I'll say here that "all metal parts off" restore is NOT for the newbie, you will end up with a pile of parts that a machine you can't use. If you have no experience with machine repair then I suggest you start out very slow and do not willy-nilly disassemble anything.

The reason that I do "all metal parts off" is because I really get annoyed at the little edge of oil grime between the metal parts and the painted casting; this is so difficult to get at that the only way is to remove parts, though you don't have to. Removal also makes the cleanup of those parts easy, the trade-off is the reassembly know-how and lots of time.

Universal Sewing Machine (1950s) Clone

Another 15-91 clone and a damn good one.

As you may have discovered some of us really like the "Clones Age" machines from Japan.

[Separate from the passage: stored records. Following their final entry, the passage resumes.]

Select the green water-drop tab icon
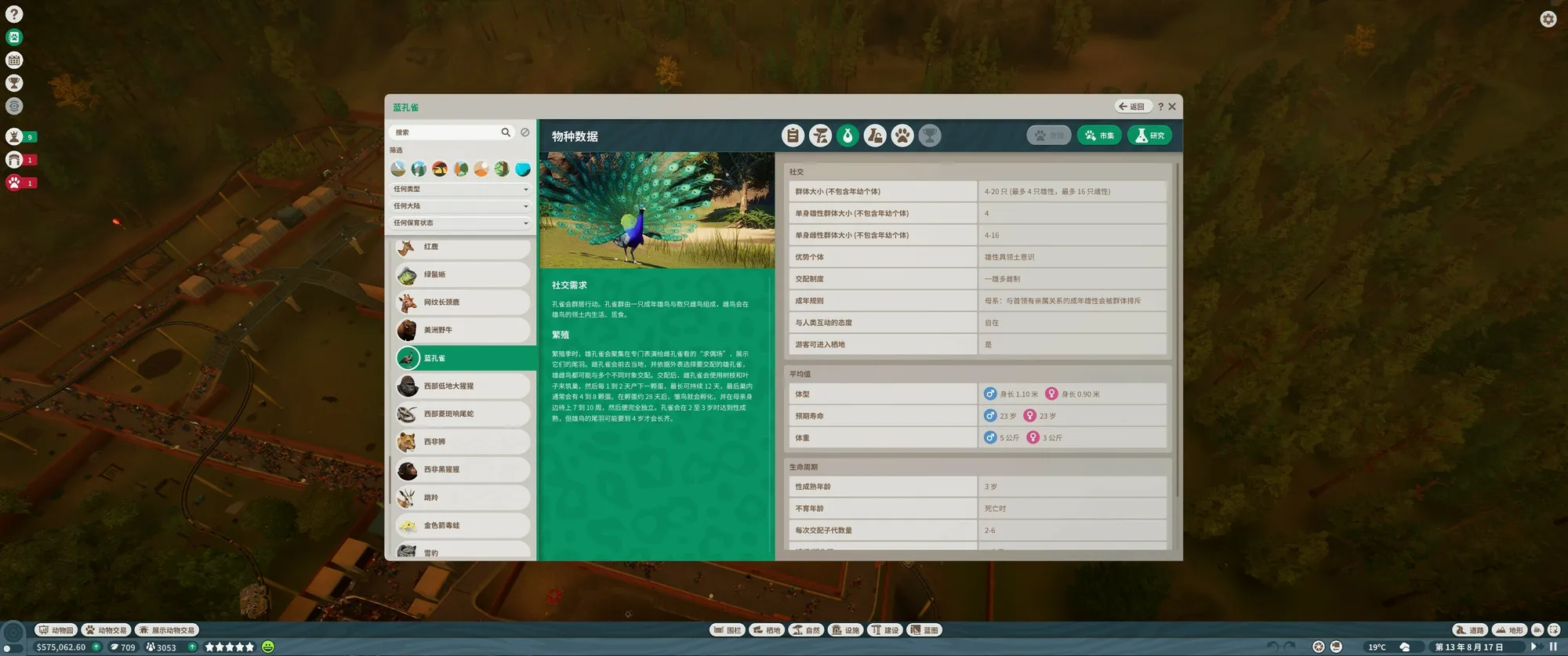This screenshot has width=1568, height=656. click(x=848, y=136)
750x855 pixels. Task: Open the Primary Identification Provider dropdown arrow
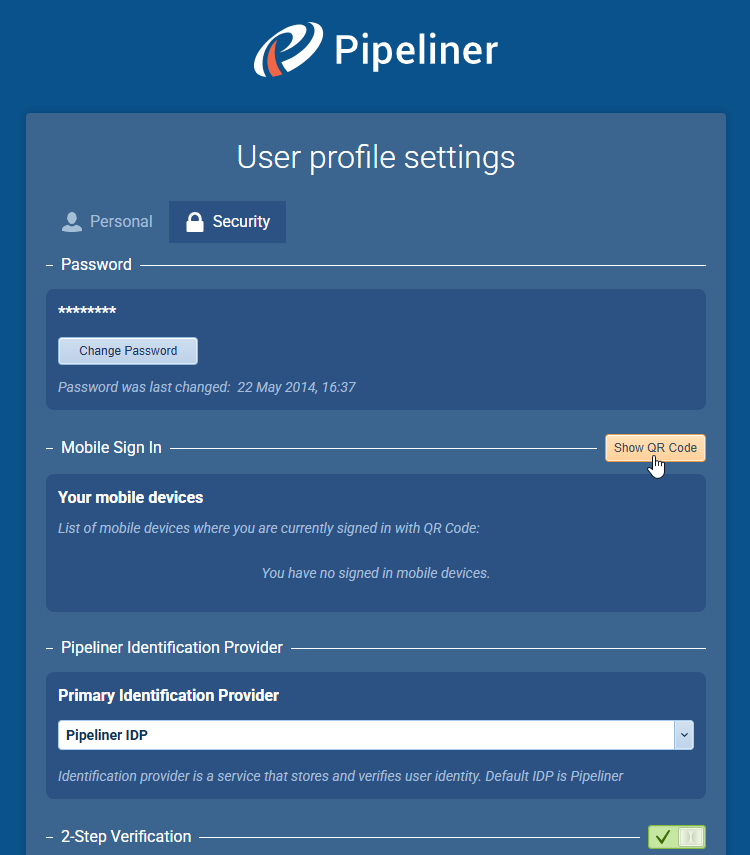pyautogui.click(x=684, y=735)
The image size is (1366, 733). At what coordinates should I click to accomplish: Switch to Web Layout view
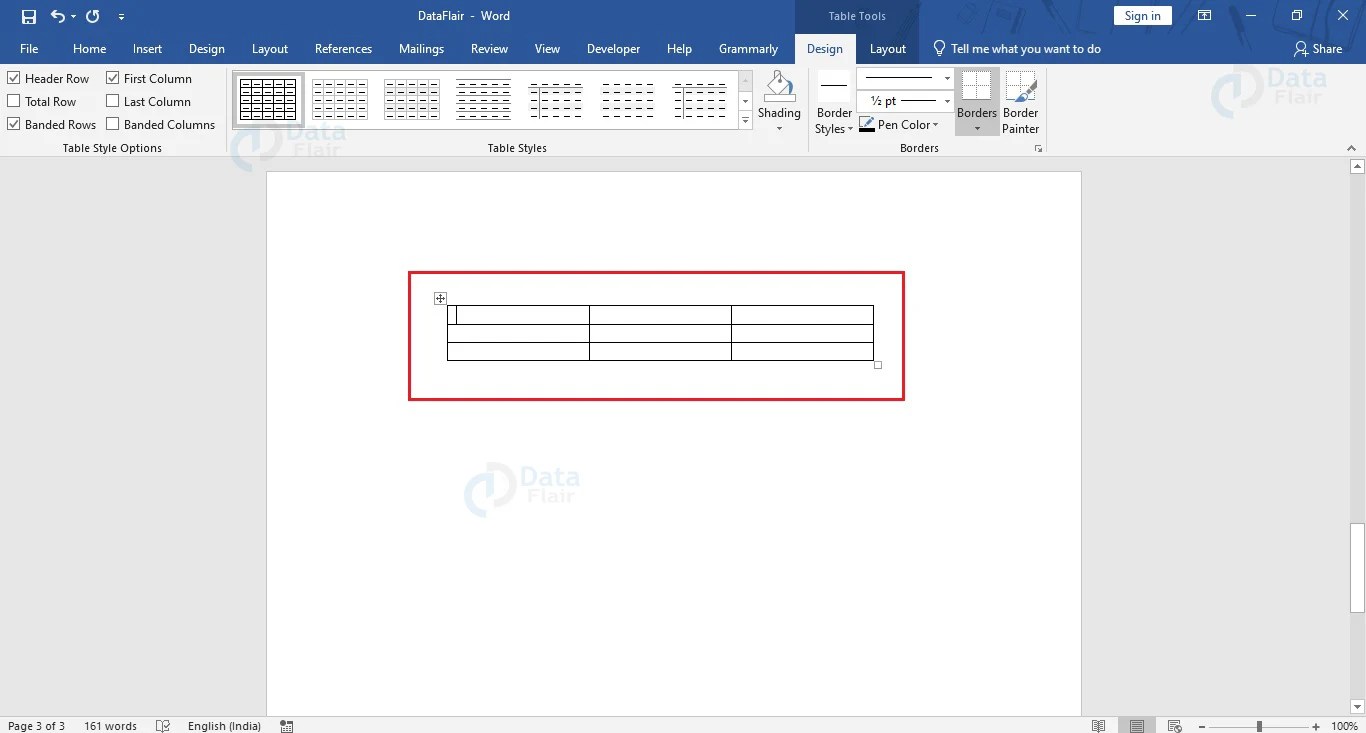tap(1172, 726)
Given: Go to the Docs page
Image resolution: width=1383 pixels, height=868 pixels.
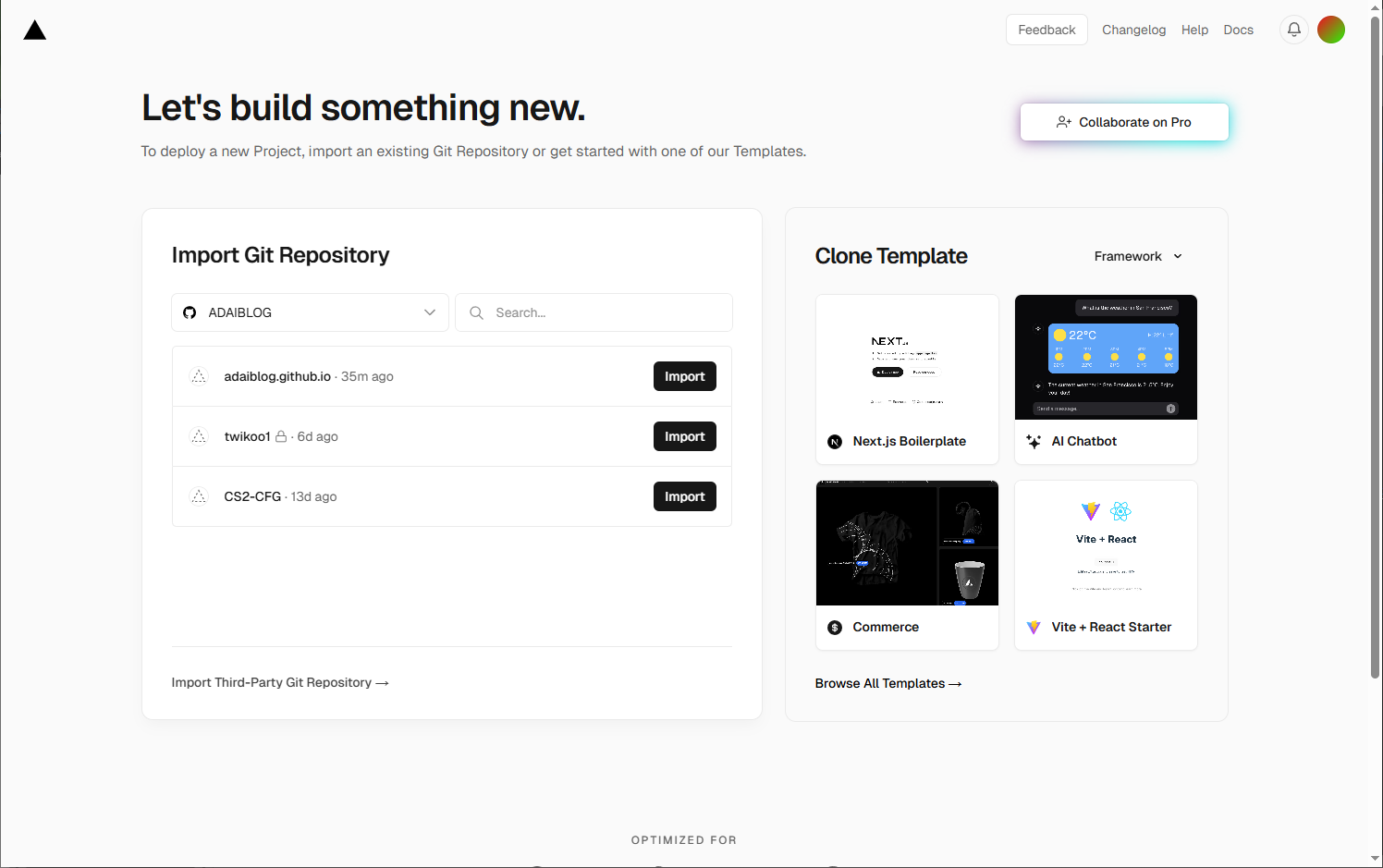Looking at the screenshot, I should tap(1238, 30).
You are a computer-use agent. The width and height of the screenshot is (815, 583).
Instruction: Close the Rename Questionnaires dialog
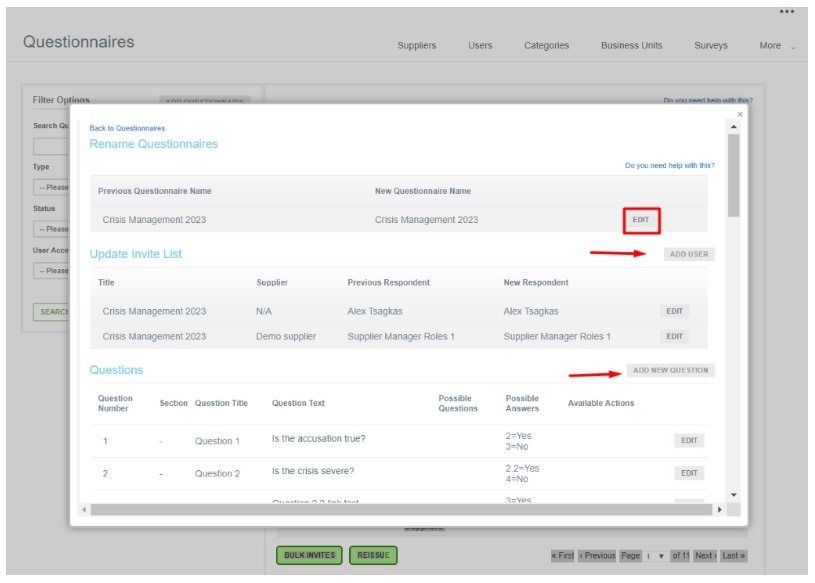click(x=740, y=114)
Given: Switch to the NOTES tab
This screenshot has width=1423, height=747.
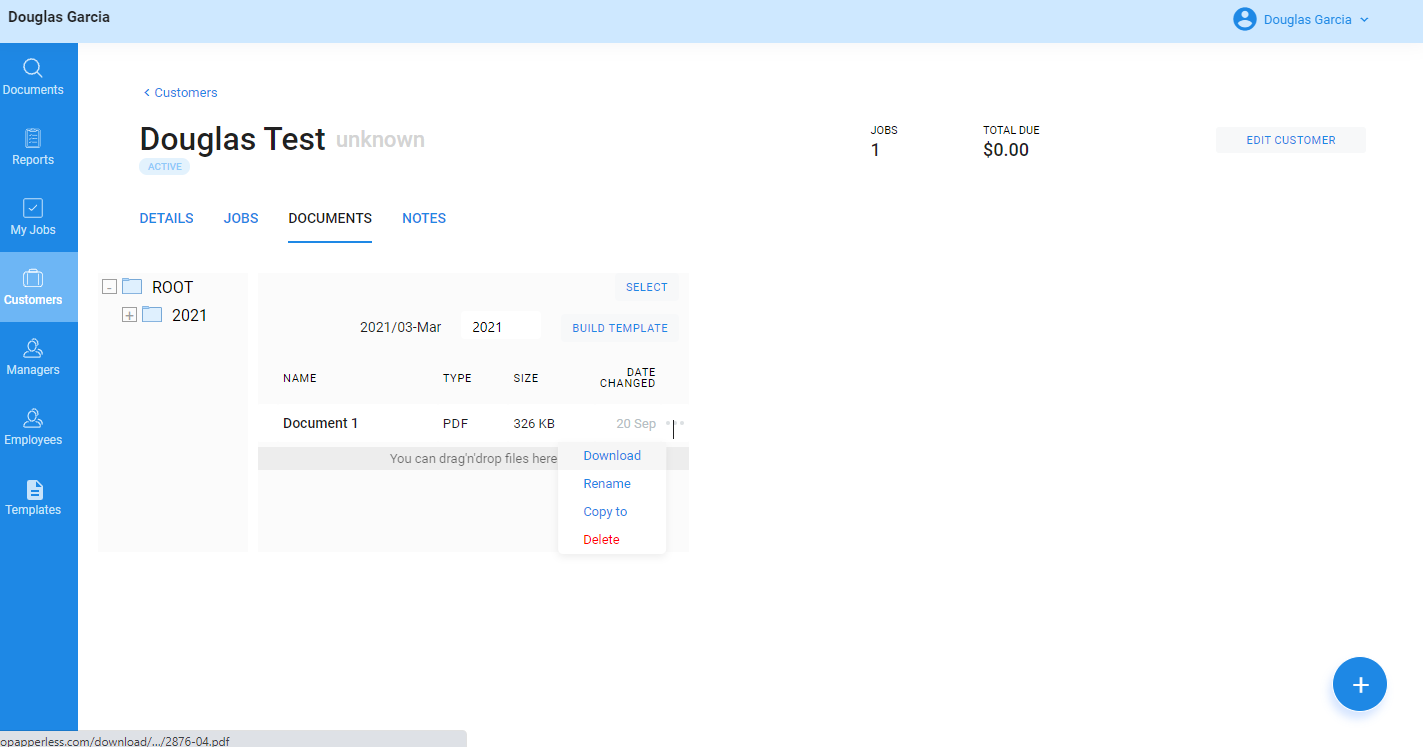Looking at the screenshot, I should tap(424, 218).
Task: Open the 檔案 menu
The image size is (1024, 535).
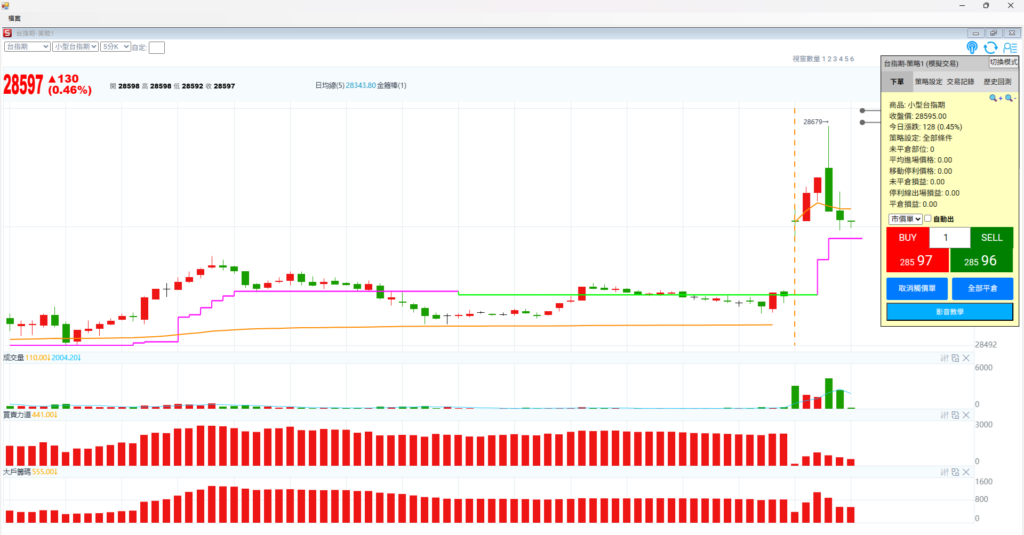Action: pos(15,19)
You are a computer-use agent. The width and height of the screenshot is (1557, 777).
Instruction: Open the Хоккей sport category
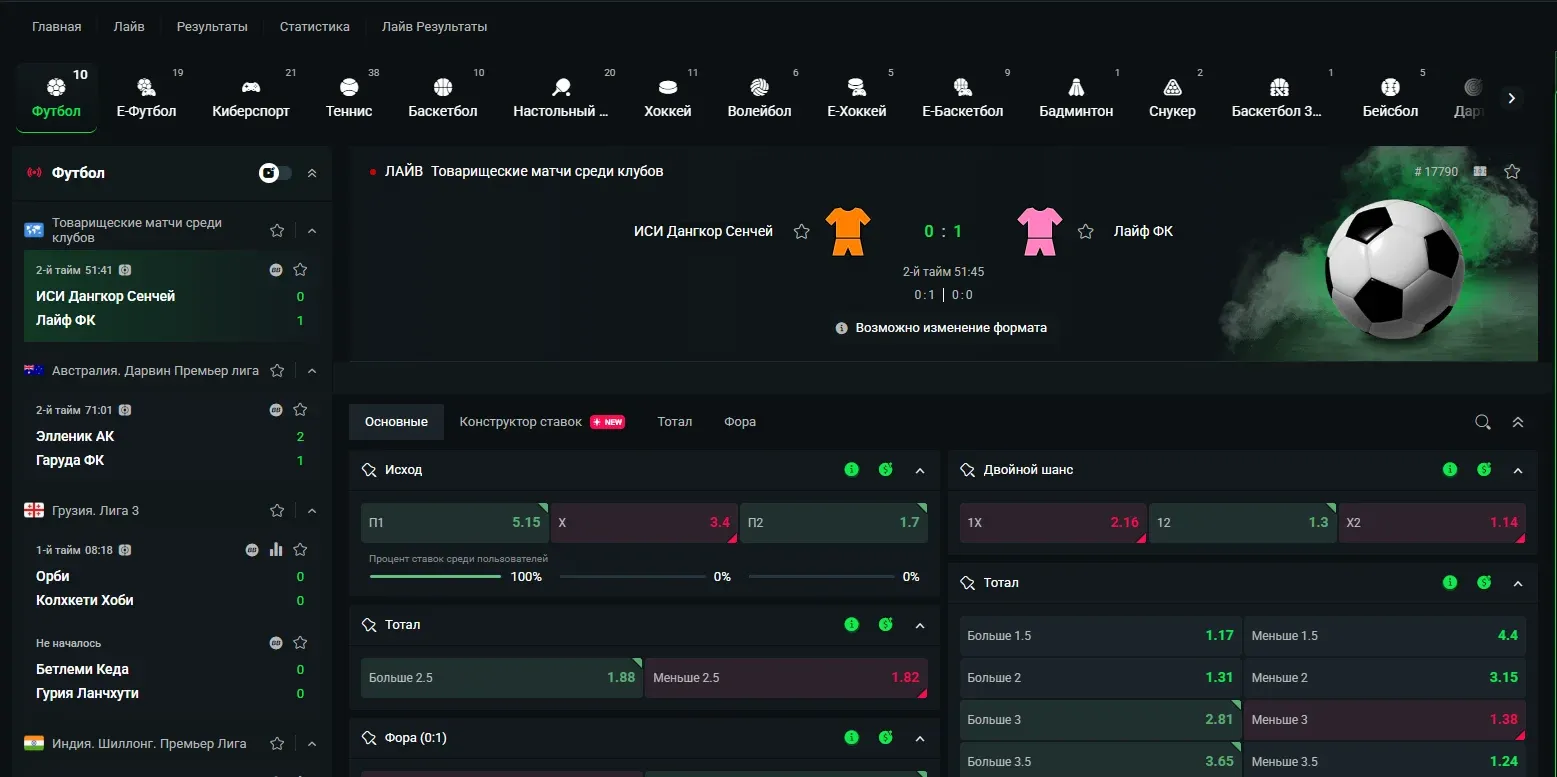[x=667, y=98]
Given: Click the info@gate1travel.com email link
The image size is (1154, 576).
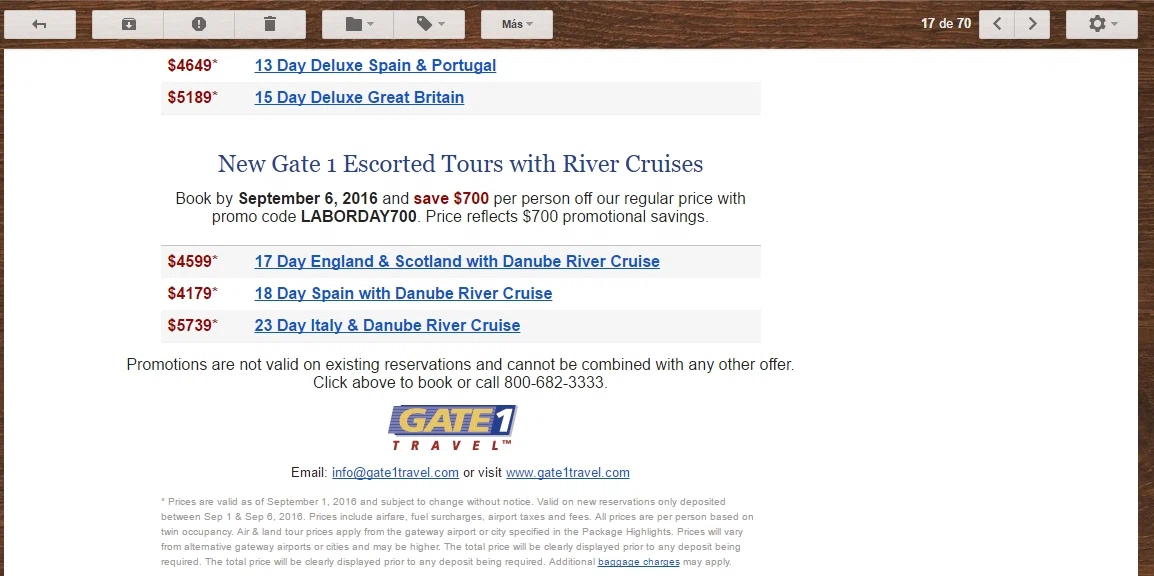Looking at the screenshot, I should [x=395, y=472].
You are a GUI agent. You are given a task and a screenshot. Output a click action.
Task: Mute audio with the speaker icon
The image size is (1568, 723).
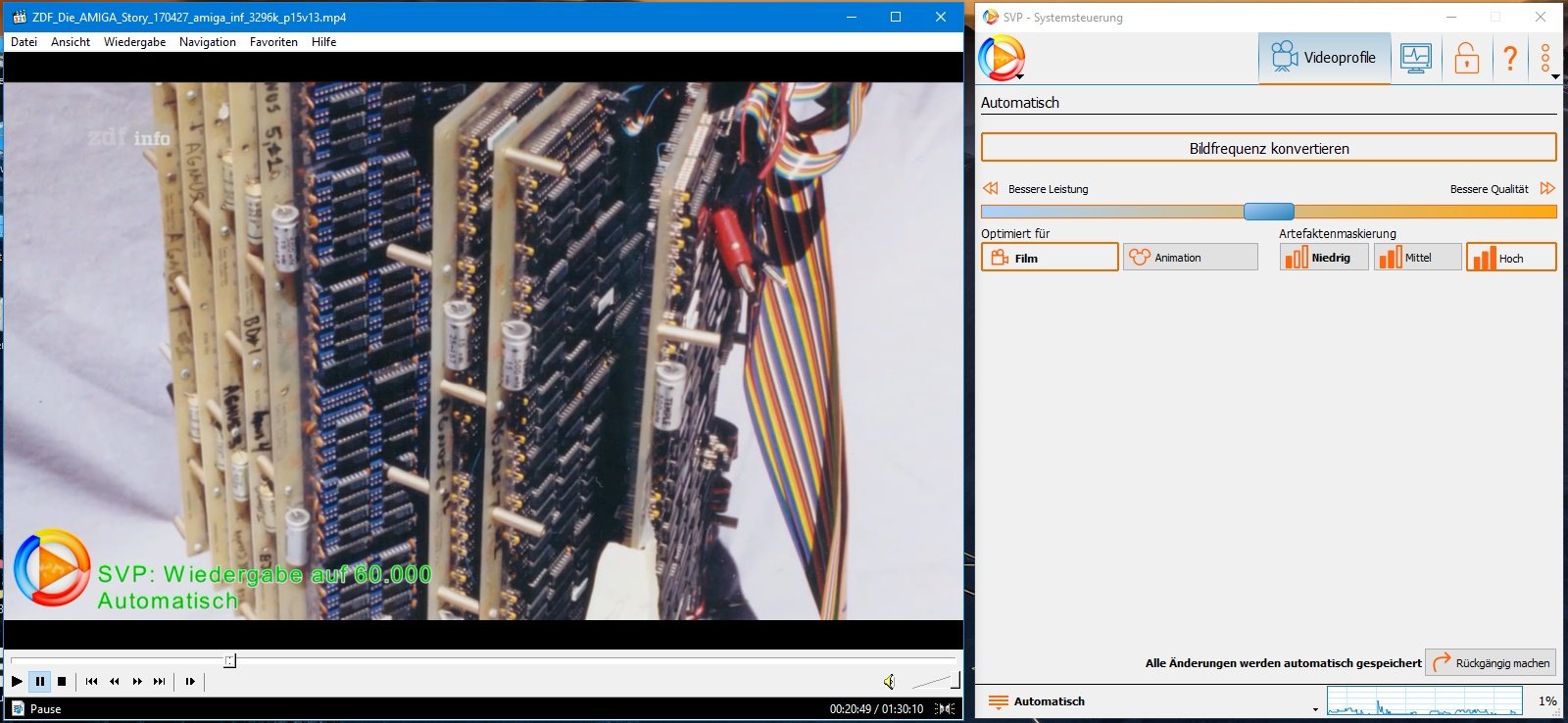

Its that free wheeling, noiseless, hand cranking that gets to you. And too the outstanding leather ability of these machines.

This one is in pretty happy shape, I traded it for a machine I was so tired of, and now I have an inexpensive machine to pass along to a newbie.
It was a complete "all metal parts off" restore, and again I take them off and drop them into a tall covered jar of SuperClean over night, remember any paint on these parts will come off so don't do this with your 1970s Singers. Most of the parts come out so clean that you just rinse them off dry them, (you need an air compressor) oil and reinstall.

The real time consumer is the tension disc, spring reset, and test sewing, plan on an hour.

So the whole process is usually about 4 hours.

July 5, 2017

Kenmore 385 "30 Stitch"

The Kenmore 385.1884180 is a Janome made machine with their outstanding rotary hook system, I am very impressed with this machine; wish I had stumbled across them earlier.

It is a: durable, reliable, clean, quiet, and very smooth running with utility and decorative stitches

My stitch test was easy - easy a fun machine.

You know those Kenmore's when they got it right they really got it right, I think this is one of them.

Pfaff 1471 Creative (1983)

Finally got a 1471, after being so impressed with the 1069 I wanted to add the IDT to see what all the hype was about. I am really in love with needle position and so I'm researching all the 80's machines where this function.

Its a super cool machine with the electronics arranged for easy use.

Its got:
Needle position.
More stitches
Complete electronic controls
Electronic reverse
And that vintage Hewlet Packard LED red read out!

These early electronic machines have a  tendency to switch back to a default numbers when you go from one stitch to another instead of remembering what your last setting was, like the SensorSew.
If you were straight stitch at 3.5 length (default 2.5,) go to  ZZ at 4 width and 1 length (default 3.5 - 1.5,) then back to SS you have to reset you length, if you go back to ZZ you have to reset those again too.
Weird thing about the reverse; it makes one more stitch in the original direction before executing the other direction

Anyhow, these are nice machines, they seam to have a punching power that is very refined; the motor noise doesn't change regardless of what its going thru.

The IDT is a good addition, I need more experience with it to give a real opinion.

I do a lot of medium weight leather and this guy walks right thru it; rotary hook can't be beat.

The reverse and slow stitch are at the stitch are at head and now that I've got used to the transverse presser foot lift lever I like it better than the rear mount version; although you can't use it with your left hand that is worth the trade.
The electronic bobbin empty sensor is really nice, with the blinking red light you may have a foot or so left in the bobbin so you can begin to plan your exit strategy

During my early stitching work out with this guy (it is German) small bits of plastic were falling around the machine, it kept happening for a while so I opened up the top cover and determined that the IDT cam follower rubber wheel was designating.
It is a bearing with a rubber tire on it, I need to find this part!

Started using the 1471 for sewing thin leather (2mm-ish)
The IDT is absolute for this work, often with a standard flatbed the leather is very difficult to move with just the feed dogs, the IDT is very reliable.